Wednesday, January 2, 2013

Countdown of Favorite Cliffs

DEAD LAST - Fiscal Cliff

What a load! What a crock!


#5 - Cliff Robertson

It's hard to dislike Cliff Robertson. John F. Kennedy liked him -- the young president tapped Robertson to play him in the movie version of PT-109, despite the fact that Robertson was far too old for the role and couldn't pull off a Boston accent. The Academy of Motion Picture Arts and Sciences liked him too -- they gave him an Oscar in 1968 for his work in the movie "Charly." And audiences certainly liked him -- he remained a popular character actor until his death in 2011.


#4 - Clifford the Big Red Dog

Size aside, it's impossible to dislike Clifford the Big Red Dog. Born the runt of his litter, the 25-foot dog's enthusiasm, energy, and love for his owner, Emily Elizabeth, have made him a favorite of children through both a book series and the television show that it inspired. In May 2012, Illumination Entertainment announced plans to create a movie based on the character, hopefully giving Clifford a brand new group of fans (and obscuring the memory of that terrible Martin Short movie).


#3 - Jimmy Cliff

Yes, I have loved Reggae music since I first heard Bob Marley’s “Exudus” album at Steve Rome & Brad Rome’s “Animal House” on Alaska Street while an undergrad at LSU.   Jimmy Cliff is pretty likable, too. The reggae musician's work has crossed political boundaries -- his recording of "You Can Get It If You Really Want" was used as a campaign song by both Nicaragua's leftist Sandinista party and by Great Britain's right-leaning Conservative Party. He's also loved by his fans and by the music industry; he was inducted into the Rock and Roll Hall of Fame in 2010. The people who like him best, however, may be the citizens of Jamaica, who awarded him the Order of Merit -- the highest prize that the country gives to an artist or musician.


#2 - Cliff Huxtable

Never mind that he was a sometimes-bumbling father, or that he had appalling taste in sweaters, or that he often found himself on the losing end of various bets with his wife. TV Guide put him at the top of its list of 50 greatest TV dads of all time, and Karl Rove credited him with paving the way for Barack Obama's presidency. According to the Republican strategist, "We've had an African-American first family for many years in different forms. When 'The Cosby Show' was on, that was America's family. It wasn't a black family. It was America's family


And #1 Hands Down - Cliff Clavin

At first, postman Cliff Clavin wasn't part of the "Cheers" ensemble. But after unsuccessfully trying out for a role, character actor John Ratzenberger suggested that the producers create a "bar know-it-all" character. Shortly afterward, Cliff Clavin was born. While the trivia-spouting, beer-swilling Clavin often found himself on the receiving end of withering insults, he continually maintained a positive attitude -- a factor that helped make him a fan favorite.

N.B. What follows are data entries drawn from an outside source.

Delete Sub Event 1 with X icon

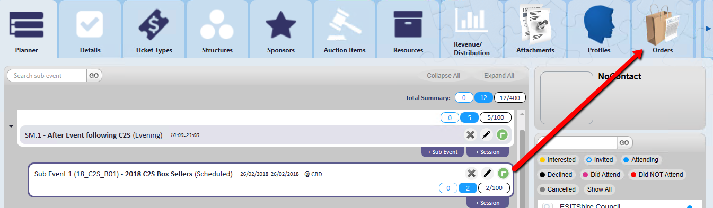[470, 174]
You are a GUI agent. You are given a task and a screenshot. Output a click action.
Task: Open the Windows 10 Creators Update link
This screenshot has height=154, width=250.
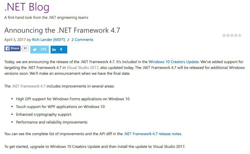pyautogui.click(x=174, y=62)
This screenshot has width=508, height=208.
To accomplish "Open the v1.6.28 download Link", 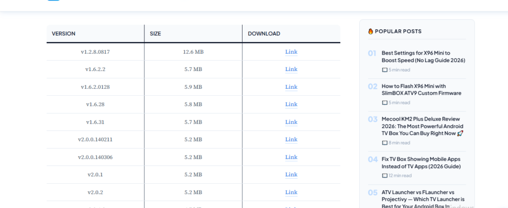I will click(291, 104).
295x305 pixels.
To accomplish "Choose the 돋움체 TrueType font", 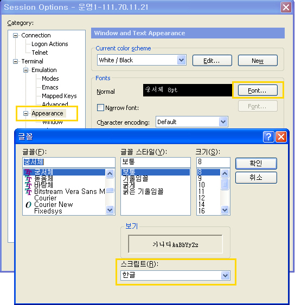I will (x=43, y=178).
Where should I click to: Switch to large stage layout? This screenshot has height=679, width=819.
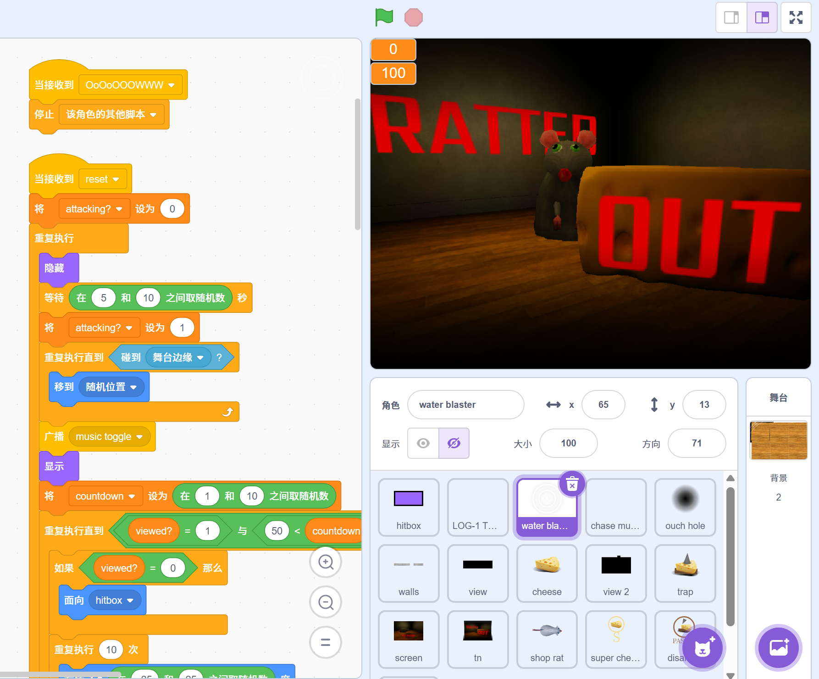tap(762, 17)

Cliff Expounds On His "Buffalo Theory":


“Well, you see, Norm, it’s like this. A herd of buffalo can only move as fast as the slowest buffalo. And when the herd is hunted, it’s the slowest and weakest ones at the back that are killed first. This natural selection is good for the herd as a whole, because the general speed and health of the whole group keeps improving by the regular killing of the weakest members.

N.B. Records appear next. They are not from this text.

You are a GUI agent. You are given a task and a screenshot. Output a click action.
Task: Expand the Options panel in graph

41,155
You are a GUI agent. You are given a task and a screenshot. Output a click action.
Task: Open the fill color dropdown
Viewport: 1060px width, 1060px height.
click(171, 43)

In much the same way, the human brain can only operate as fast as the slowest brain cells. Now, as we know, excessive intake of alcohol kills brain cells. But naturally, it attacks the slowest and weakest brain cells first. In this way, regular consumption of beer eliminates the weaker brain cells, making the brain a faster and more efficient machine.


And that, Norm, is why you always feel smarter after a few beers.”